E-commerce continues to contribute the majority of revenue of the business. Digital Entertainment and Sale of Goods both experienced revenue declining during the quarter.
Despite the increase in QPUs during the quarter, Digital Entertainment revenue still declined 2% QoQ (Q1 2023: $540 million). How is this possible if there are more paying users? The answer is because average bookings per user have declined from $0.90 in Q1 2023 to $0.80 in Q2 2023. While the number of paying users has increased, the quality has continued to decrease.
Similarly, while E-commerce revenue increased by 32% YoY, it only increased 2% QoQ. My theory is that the YoY revenue increase is entirely driven by price increases rather than volume increases. This will not be sustainable in the long-term if accurate. What’s more, management decided to stop disclosing Gross Orders and Gross Gross merchandise value at the start of this year. Makes you wonder.
The increase in gross margin from 37% to 47% is a result of the E-commerce gross margin almost doubling from 24% to 46%. Sale of Goods gross margin increased modestly but Digital Entertainment gross margin remained relatively steady at 70%.
E-commerce margins improved due to increased monetization and greater cost efficiencies.
Operating expenses decreased by 39% to $1.17 billion during the quarter. The main driver here was sales and marketing expenses, which decreased by 49% to 494 million due to the continued efforts to optimise operating costs and achieving higher cost efficiencies.
Provision for credit losses increased 37% to $153 million driven by expansion to a broader user base and the growth of the loan book.
The walk from an operating loss of $837 million during Q2 2022 to an operating income of $284 million during Q2 2023 can be summarised as follows:
~$304m gross margin benefit primarily due to higher transaction-based fees and advertising
~$640m operating margin benefit primarily due to continued cost optimisation and efficiencies
~$177m goodwill impairment benefit due to nil impairment in Q2 2023
Cash Flow Analysis
Sea’s operating cash flow is showing rapid improvement. At Q2, year-to-date (YTD) cash flow from operations improved from -$1.21 billion to +$1.2 billion. This represents an operating cash flow margin of 20% which is really impressive considering the focus on profitability is less than one year old.

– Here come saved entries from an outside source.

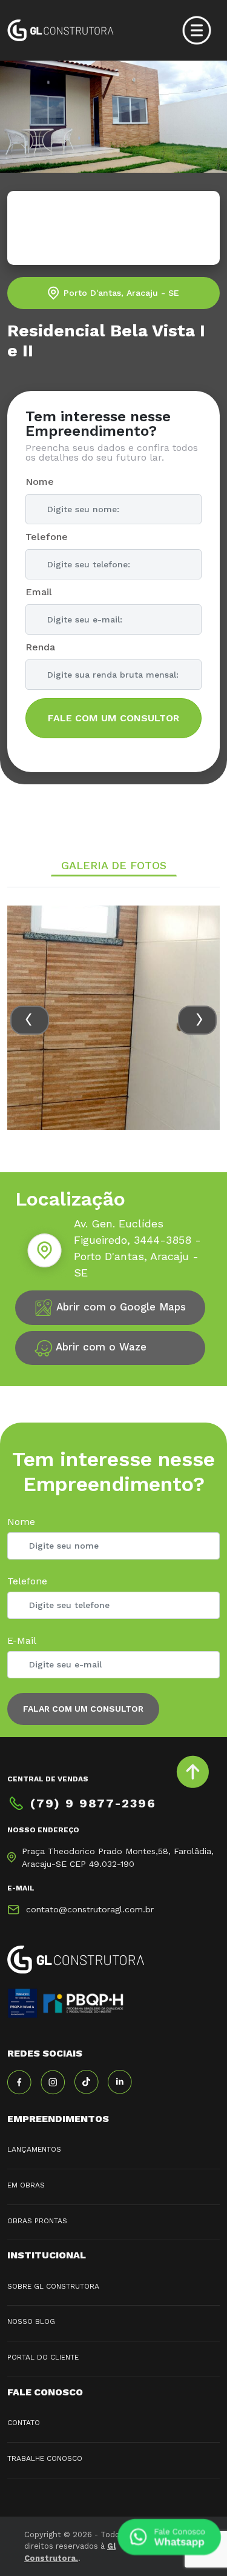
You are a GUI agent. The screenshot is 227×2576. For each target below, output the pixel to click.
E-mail (21, 1640)
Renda (40, 647)
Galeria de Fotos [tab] (113, 865)
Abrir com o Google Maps (119, 1307)
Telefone (46, 536)
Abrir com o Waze (99, 1347)
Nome (39, 481)
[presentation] (29, 1020)
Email (38, 592)
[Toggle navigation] (197, 30)
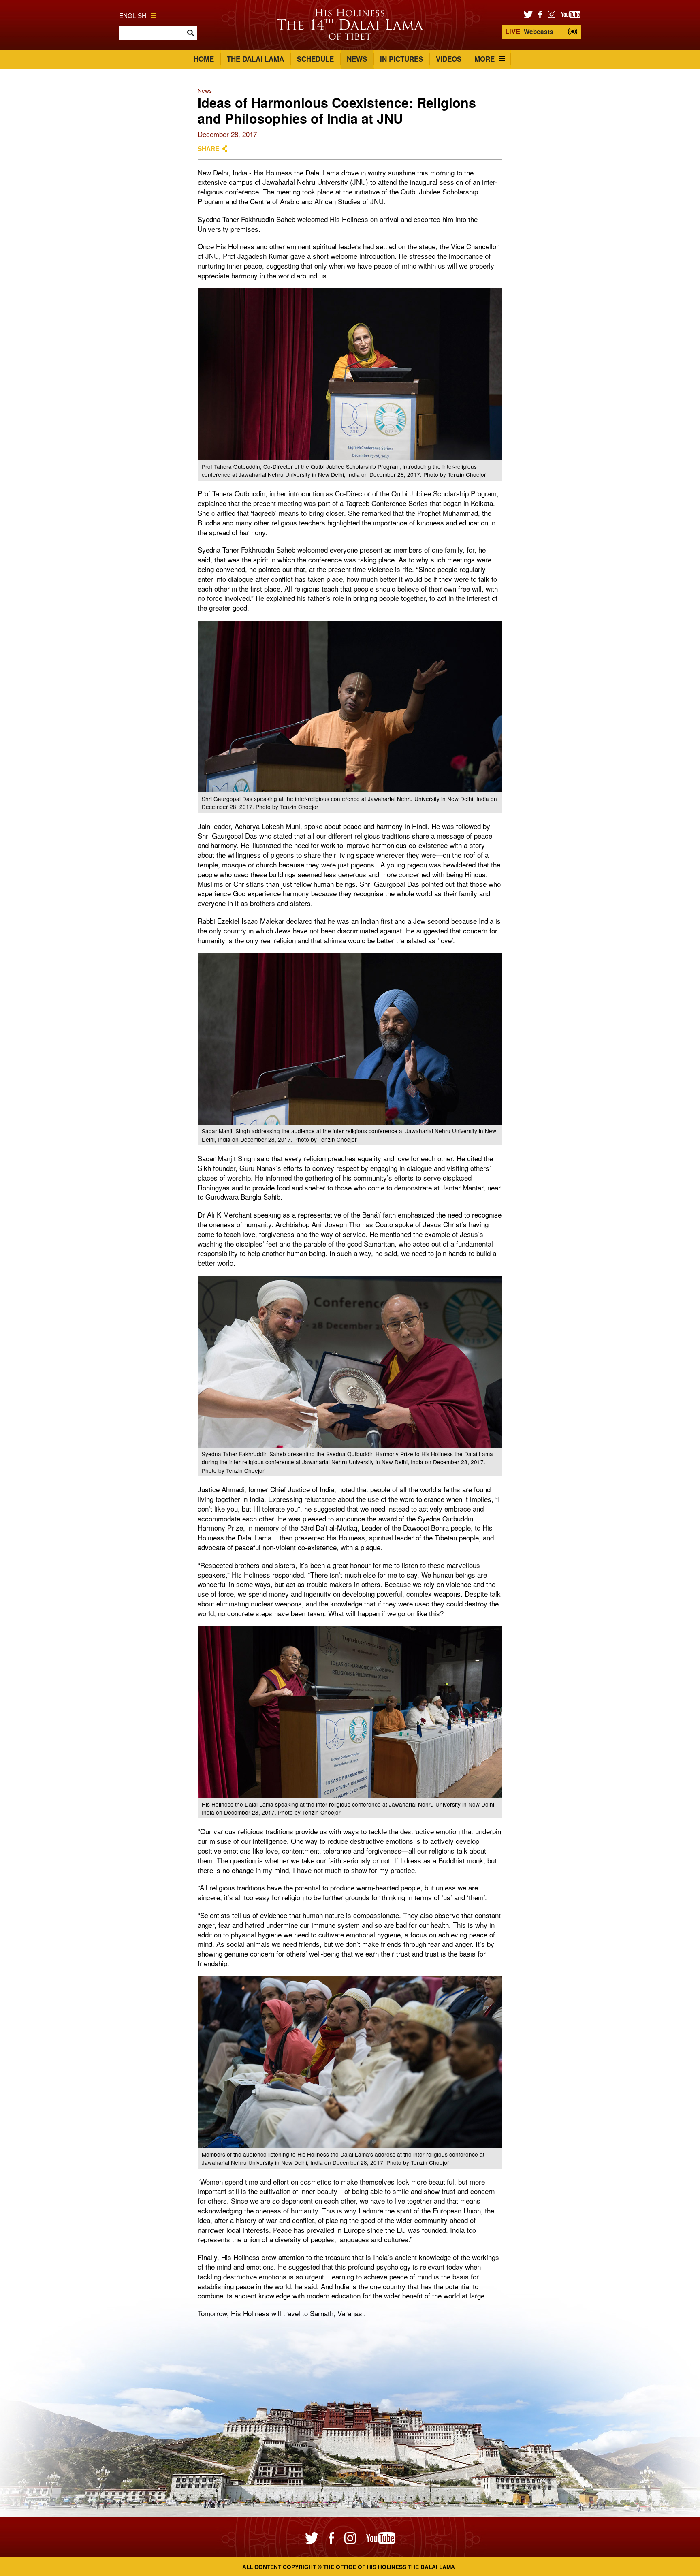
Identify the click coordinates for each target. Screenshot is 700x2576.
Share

One item of interest in the operating cash flow statement is share based compensation (SBC) which decreased 2% YoY to $180 million. Last year, management shifted from cash bonuses to SBC due to the focus on profitability. It is positive to see the SBC remain relatively consistent YoY.
Sea’s YTD investing cash flow resulted in a deficit of $2.87 billion compared to a deficit of $2.08 billion YoY.

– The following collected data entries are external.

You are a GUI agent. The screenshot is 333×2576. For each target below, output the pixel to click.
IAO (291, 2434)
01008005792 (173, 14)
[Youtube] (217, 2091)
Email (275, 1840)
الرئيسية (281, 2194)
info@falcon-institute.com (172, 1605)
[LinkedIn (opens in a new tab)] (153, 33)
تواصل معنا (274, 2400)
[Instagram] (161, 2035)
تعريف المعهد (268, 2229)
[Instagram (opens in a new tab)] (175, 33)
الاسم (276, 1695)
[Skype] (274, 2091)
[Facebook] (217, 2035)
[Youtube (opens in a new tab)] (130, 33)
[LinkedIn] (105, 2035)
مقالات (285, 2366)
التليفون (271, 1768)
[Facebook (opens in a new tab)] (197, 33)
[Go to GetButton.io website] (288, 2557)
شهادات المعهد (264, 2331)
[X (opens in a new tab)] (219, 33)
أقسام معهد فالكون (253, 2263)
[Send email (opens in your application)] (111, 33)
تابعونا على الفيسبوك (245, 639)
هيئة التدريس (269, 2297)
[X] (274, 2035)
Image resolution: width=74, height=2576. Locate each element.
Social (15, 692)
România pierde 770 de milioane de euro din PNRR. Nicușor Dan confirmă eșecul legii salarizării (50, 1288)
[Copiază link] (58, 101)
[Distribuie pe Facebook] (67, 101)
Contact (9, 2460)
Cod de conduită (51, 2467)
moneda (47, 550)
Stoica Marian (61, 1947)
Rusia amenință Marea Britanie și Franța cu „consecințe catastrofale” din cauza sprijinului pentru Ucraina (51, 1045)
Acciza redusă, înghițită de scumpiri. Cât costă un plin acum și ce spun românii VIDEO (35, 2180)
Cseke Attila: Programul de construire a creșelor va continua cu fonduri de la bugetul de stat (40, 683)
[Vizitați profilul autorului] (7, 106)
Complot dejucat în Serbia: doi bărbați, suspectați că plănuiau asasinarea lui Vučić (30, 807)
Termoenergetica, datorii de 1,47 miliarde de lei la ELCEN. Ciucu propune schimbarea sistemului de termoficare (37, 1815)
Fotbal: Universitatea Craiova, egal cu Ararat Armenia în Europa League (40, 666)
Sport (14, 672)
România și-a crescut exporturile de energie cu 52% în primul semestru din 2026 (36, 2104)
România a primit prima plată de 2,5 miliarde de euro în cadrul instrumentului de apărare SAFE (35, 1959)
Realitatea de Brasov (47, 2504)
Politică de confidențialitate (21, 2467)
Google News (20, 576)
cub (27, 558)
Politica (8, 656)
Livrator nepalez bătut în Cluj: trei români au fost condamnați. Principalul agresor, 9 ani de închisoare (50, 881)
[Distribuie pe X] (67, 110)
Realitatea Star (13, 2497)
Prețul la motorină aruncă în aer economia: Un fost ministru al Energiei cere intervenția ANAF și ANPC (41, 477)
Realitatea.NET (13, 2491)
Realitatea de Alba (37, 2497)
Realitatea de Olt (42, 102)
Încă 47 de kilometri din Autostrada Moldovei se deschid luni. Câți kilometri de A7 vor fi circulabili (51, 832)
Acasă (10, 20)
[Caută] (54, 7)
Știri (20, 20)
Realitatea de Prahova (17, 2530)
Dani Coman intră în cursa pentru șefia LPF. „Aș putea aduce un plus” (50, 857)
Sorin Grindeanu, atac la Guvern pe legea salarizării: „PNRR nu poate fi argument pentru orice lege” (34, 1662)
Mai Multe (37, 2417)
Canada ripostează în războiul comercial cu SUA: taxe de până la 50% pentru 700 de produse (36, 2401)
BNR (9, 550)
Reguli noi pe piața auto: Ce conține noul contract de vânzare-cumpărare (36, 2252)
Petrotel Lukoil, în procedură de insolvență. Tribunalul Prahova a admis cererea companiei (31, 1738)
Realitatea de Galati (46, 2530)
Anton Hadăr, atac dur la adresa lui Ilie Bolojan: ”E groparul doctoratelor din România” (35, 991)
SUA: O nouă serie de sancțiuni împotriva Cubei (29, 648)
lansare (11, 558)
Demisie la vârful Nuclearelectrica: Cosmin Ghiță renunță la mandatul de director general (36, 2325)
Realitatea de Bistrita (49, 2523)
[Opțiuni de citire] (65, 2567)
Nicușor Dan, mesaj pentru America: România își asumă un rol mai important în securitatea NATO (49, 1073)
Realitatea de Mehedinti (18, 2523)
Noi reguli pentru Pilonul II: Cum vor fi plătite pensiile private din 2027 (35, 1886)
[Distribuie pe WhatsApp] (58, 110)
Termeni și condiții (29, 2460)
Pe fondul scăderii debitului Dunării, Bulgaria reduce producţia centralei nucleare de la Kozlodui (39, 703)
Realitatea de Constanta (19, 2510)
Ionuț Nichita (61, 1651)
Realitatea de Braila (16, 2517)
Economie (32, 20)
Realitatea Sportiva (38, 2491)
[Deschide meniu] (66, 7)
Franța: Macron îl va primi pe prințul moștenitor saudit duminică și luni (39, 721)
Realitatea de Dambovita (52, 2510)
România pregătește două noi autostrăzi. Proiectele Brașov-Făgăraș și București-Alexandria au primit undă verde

Sea’s YTD financing cash flow resulted in a surplus of almost $59 million compared to a surplus of $142 million YoY.
Not only has Sea posted two quarters in a row of positive FCF but last twelve months (LTM) FCF is also positive for the very first time. Sea is therefore self-sufficient with no requirement for external sources of funding.

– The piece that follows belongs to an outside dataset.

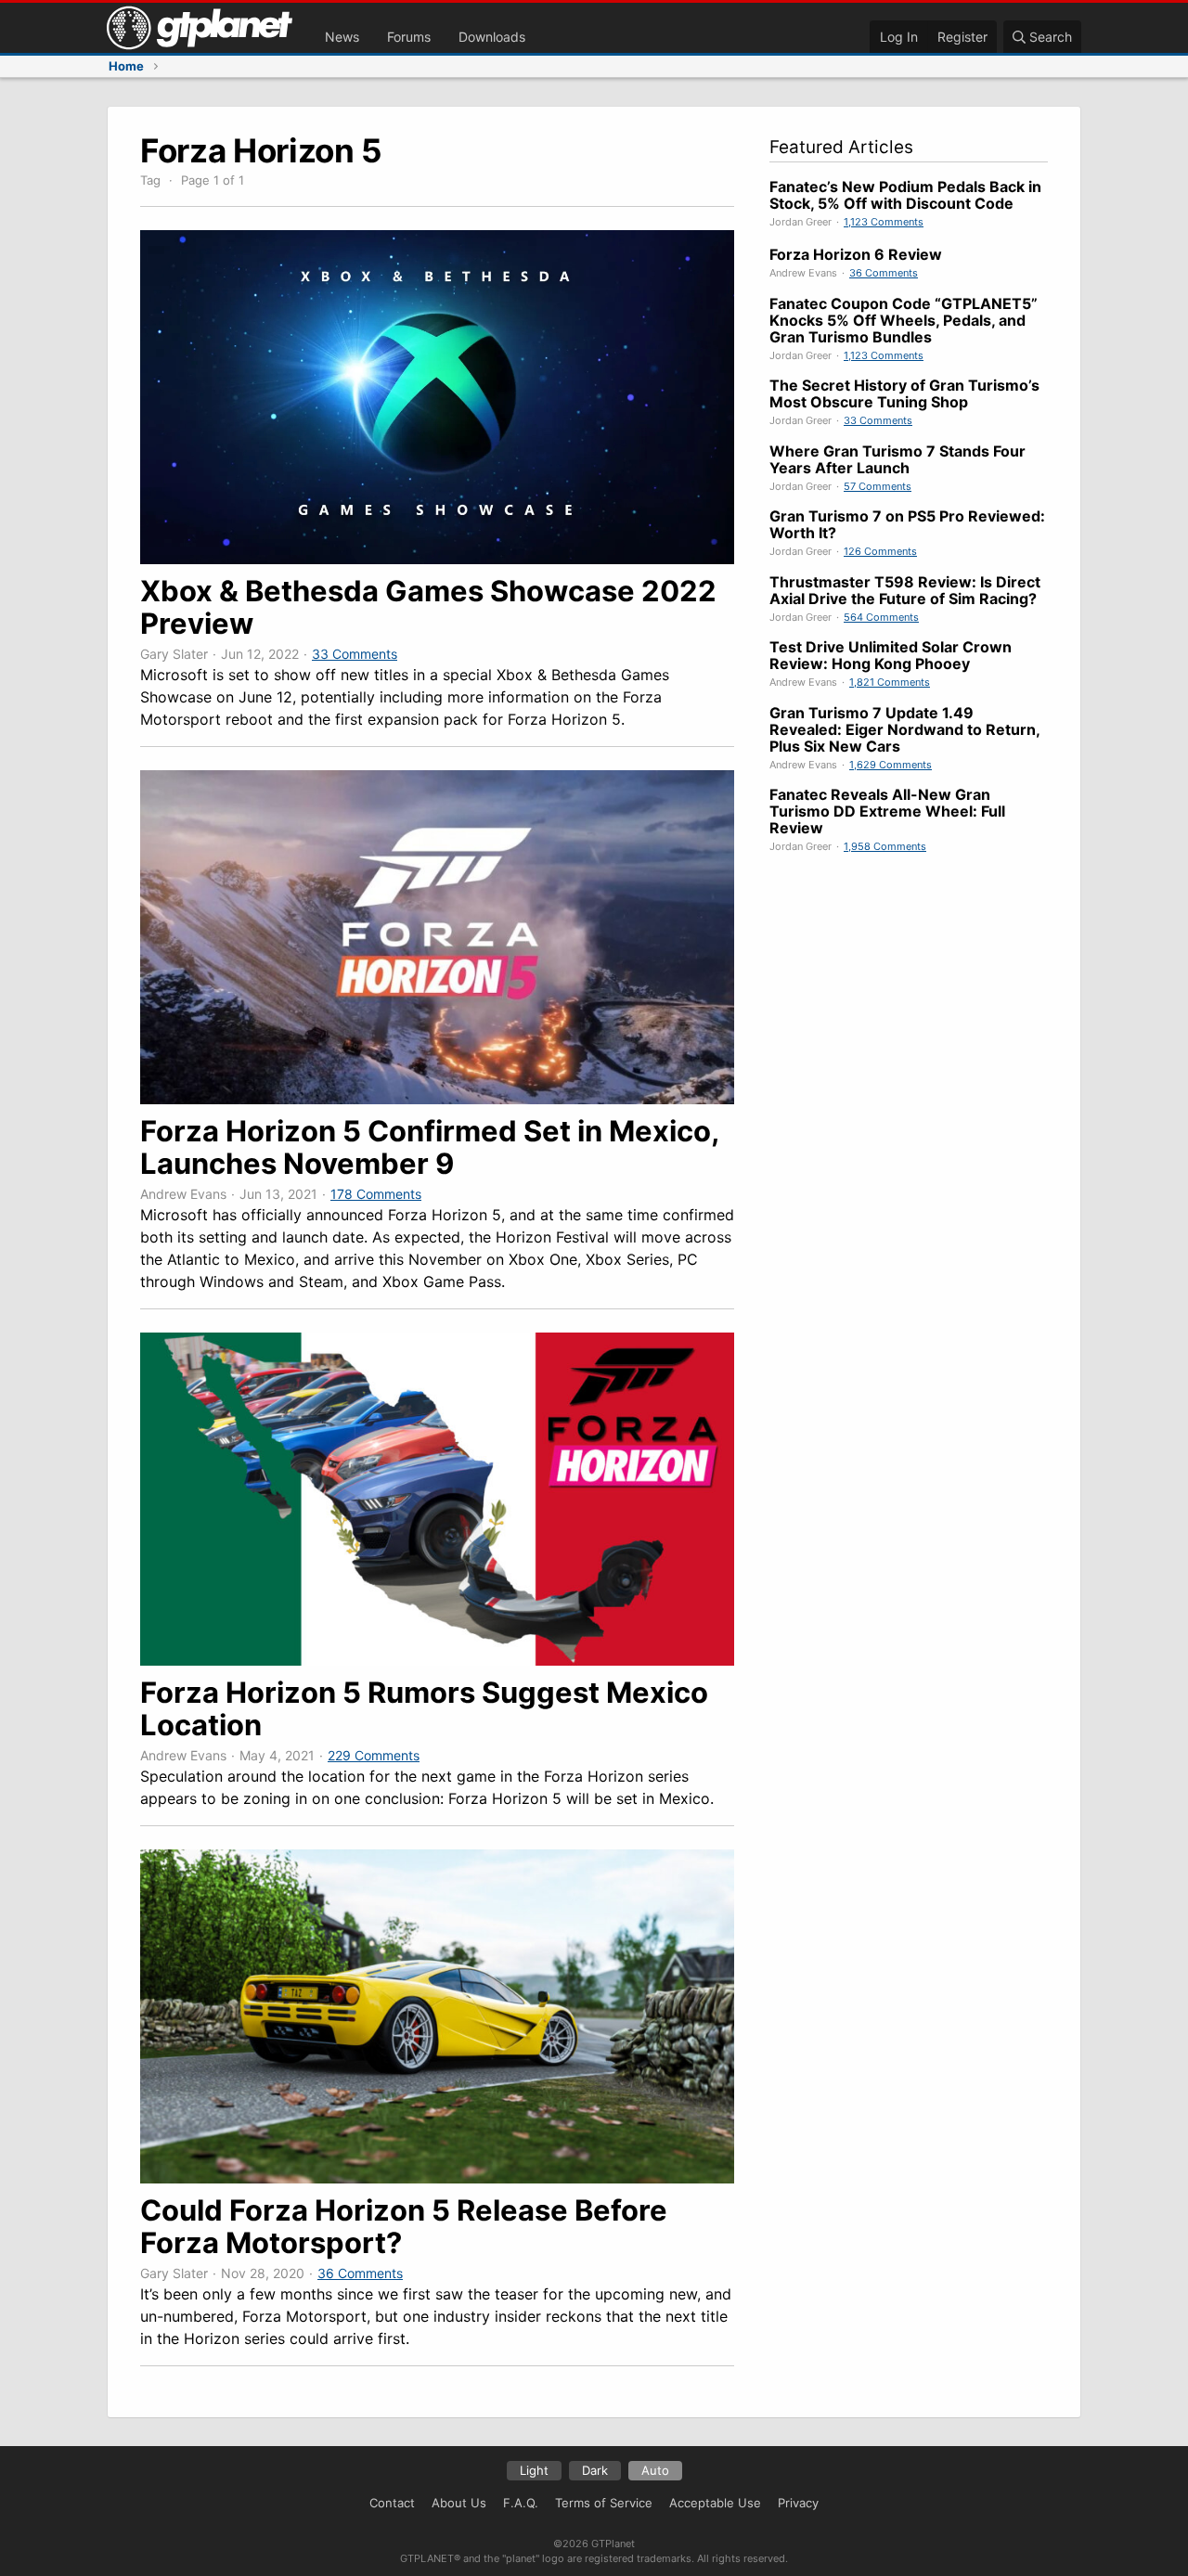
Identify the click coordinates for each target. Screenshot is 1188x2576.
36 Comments (360, 2273)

Management did not give any future guidance. Wall Street analysts are predicting revenue growth of 5.6% for 2023 and EPS of 1.19. After the Q1 earnings report, Wall Street analysts had expected 8.2% revenue growth for 2023 resulting in a significant downgrade.
Operating margins for all segments have improved enormously, swinging negative to positive for E-commerce and Digital Financial Services.
Secondly, Sea is now entirely self sufficient as evidenced by the FCF trends.
The underlying E-commerce business is now a worry. This segment only grew 2% QoQ. There is now a real concern that the revenue growth is almost entirely due to price increases and not volume increases which is not sustainable. We have seen the Sales & Marketing budget slashed and growth grind to a halt. Does Shopee have an underlying competitive advantage when it comes to fulfillment or was the Sales & Marketing budget simply subsidising sales?
Despite the increase in QAUs and QPUs, Digital Entertainment is still in trouble. Management have tried to draw attention to the fact that QAUs and the quarterly paying user ratio have increased QoQ. On the face of it this is good but under the hood revenue has still decreased QoQ because the paying users are spending even less. You can have all of the active users in the world but if the paying users and spend per user moves in the wrong direction these active users are worthless.
On the conference call CEO Forres Li said:
“We have started, and will continue, to ramp up our investments in growing the e-commerce business across our markets. Such investments will have impact on our bottom-line and may result in losses for Shopee and our group as a whole in certain periods”
I contrast this profit versus growth yo-yo approach from Sea with the consistent profitable growth approach from MercadoLibre.
After this quarter, I come away with a lot more questions rather than answers.
Rating: 2 out of 5. Not meeting expectations.
Disclosure: The author holds a long position in Sea Limited.